*** Block opens ***

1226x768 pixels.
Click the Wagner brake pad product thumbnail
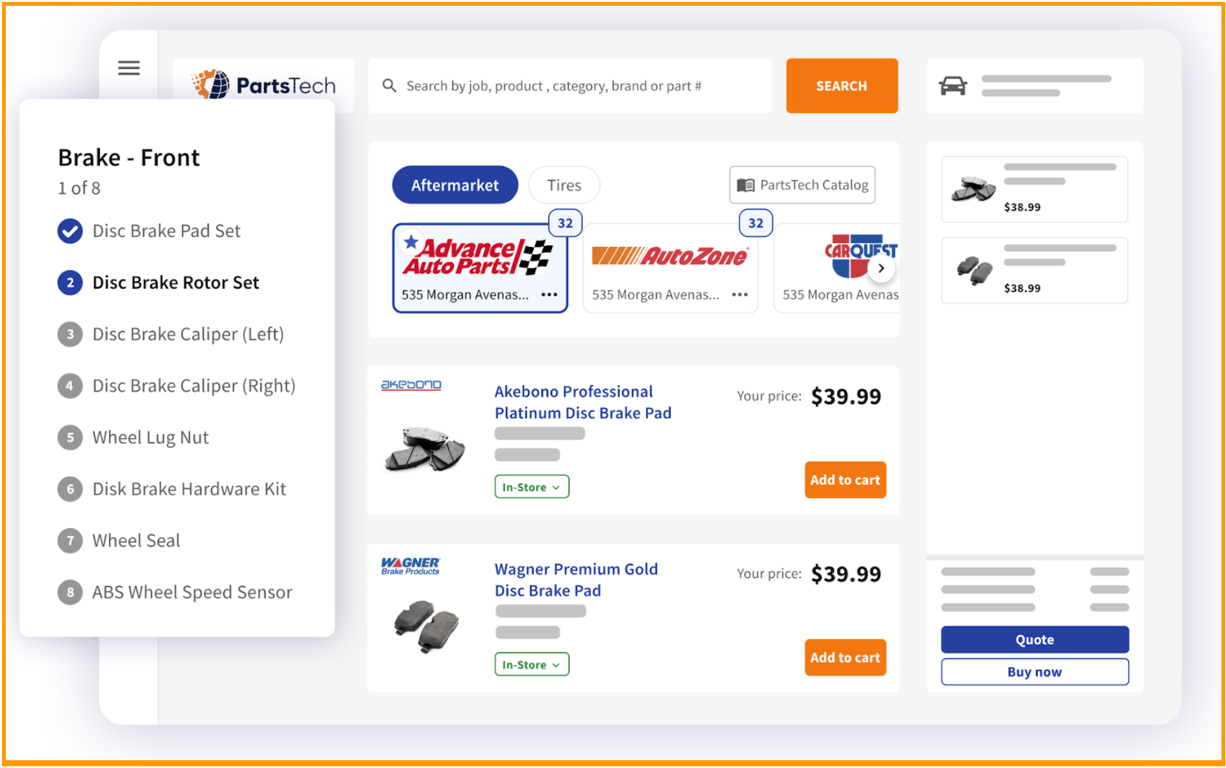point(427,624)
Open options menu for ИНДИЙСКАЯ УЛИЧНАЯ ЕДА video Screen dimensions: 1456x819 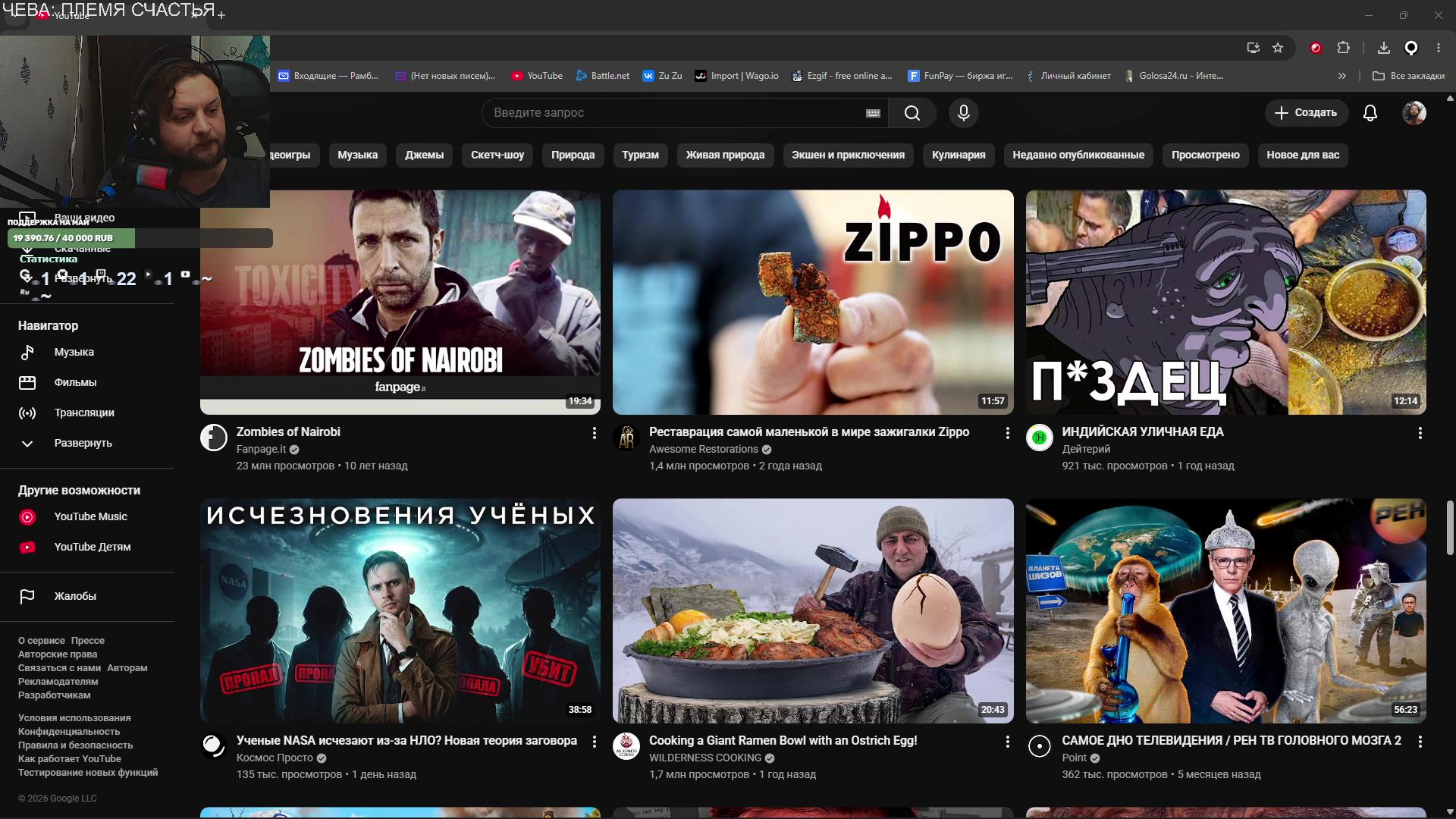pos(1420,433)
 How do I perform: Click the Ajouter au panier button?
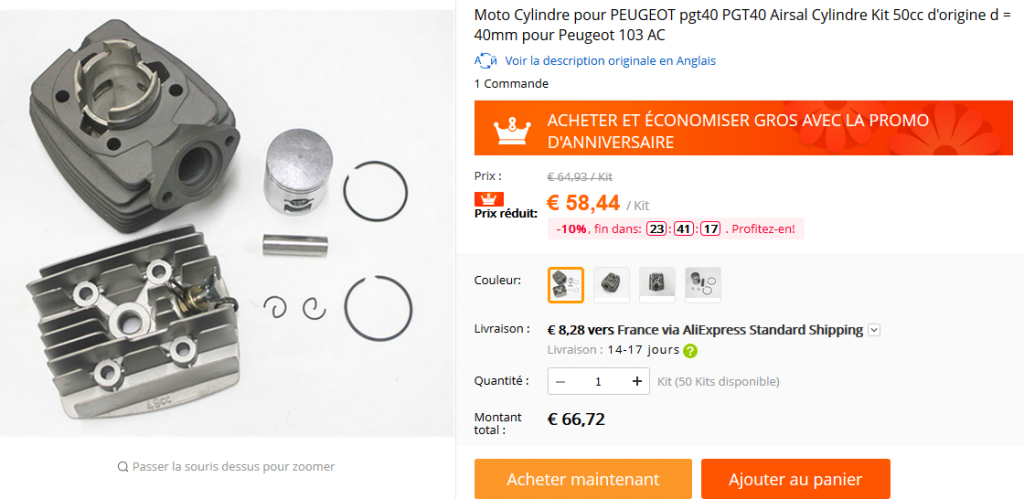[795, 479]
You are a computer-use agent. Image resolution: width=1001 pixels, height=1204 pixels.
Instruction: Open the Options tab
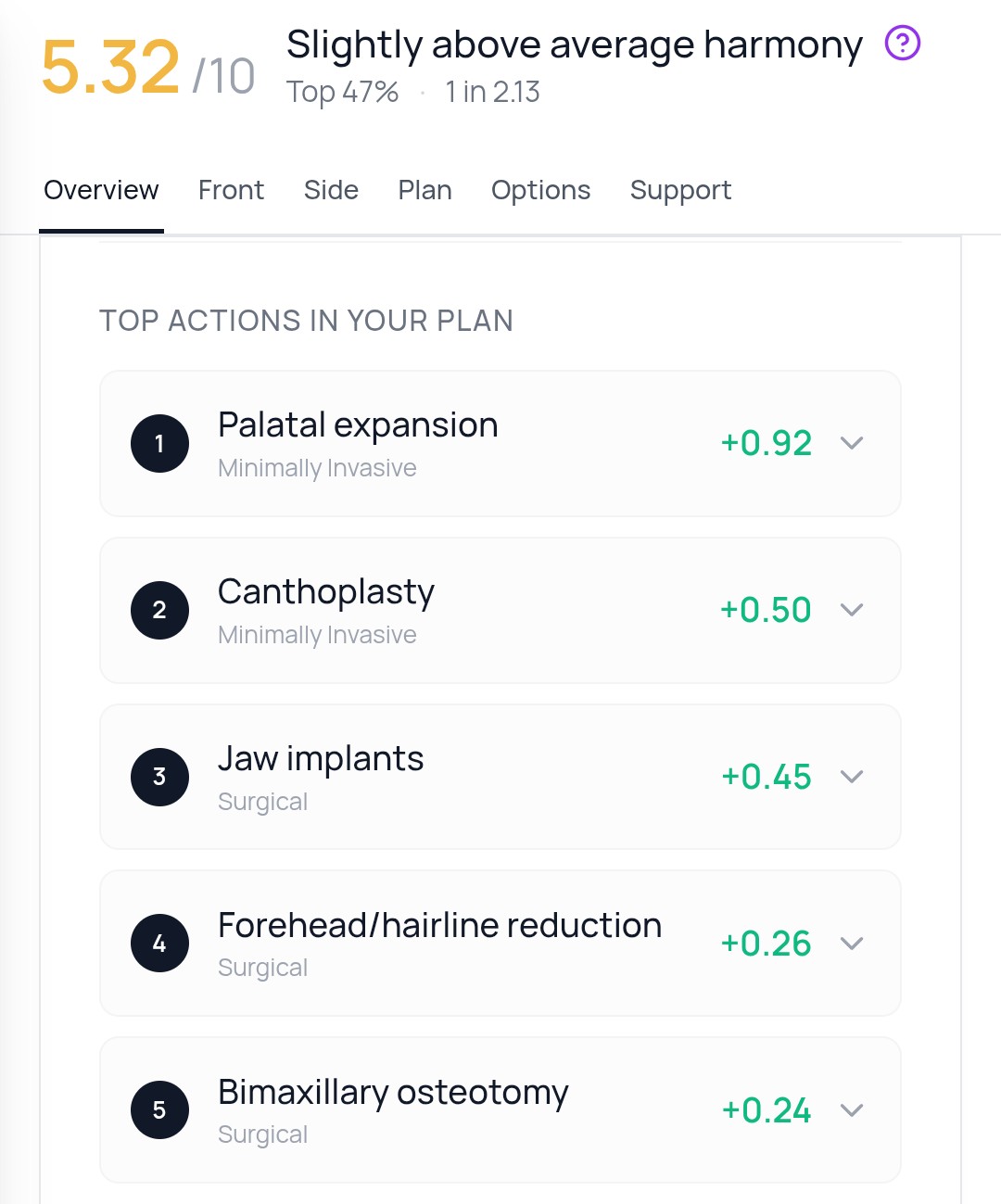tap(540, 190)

*** Block closes ***

● **Your objective**: Reproduce the final stretch of lines exactly: the line containing "You are a computer-use" through the last line of the data, both included. Pictures do not belong in the copy.

● **Exercise solution**:
You are a computer-use agent. Image resolution: width=1001 pixels, height=1204 pixels.
Instruction: Open the Options tab
tap(540, 190)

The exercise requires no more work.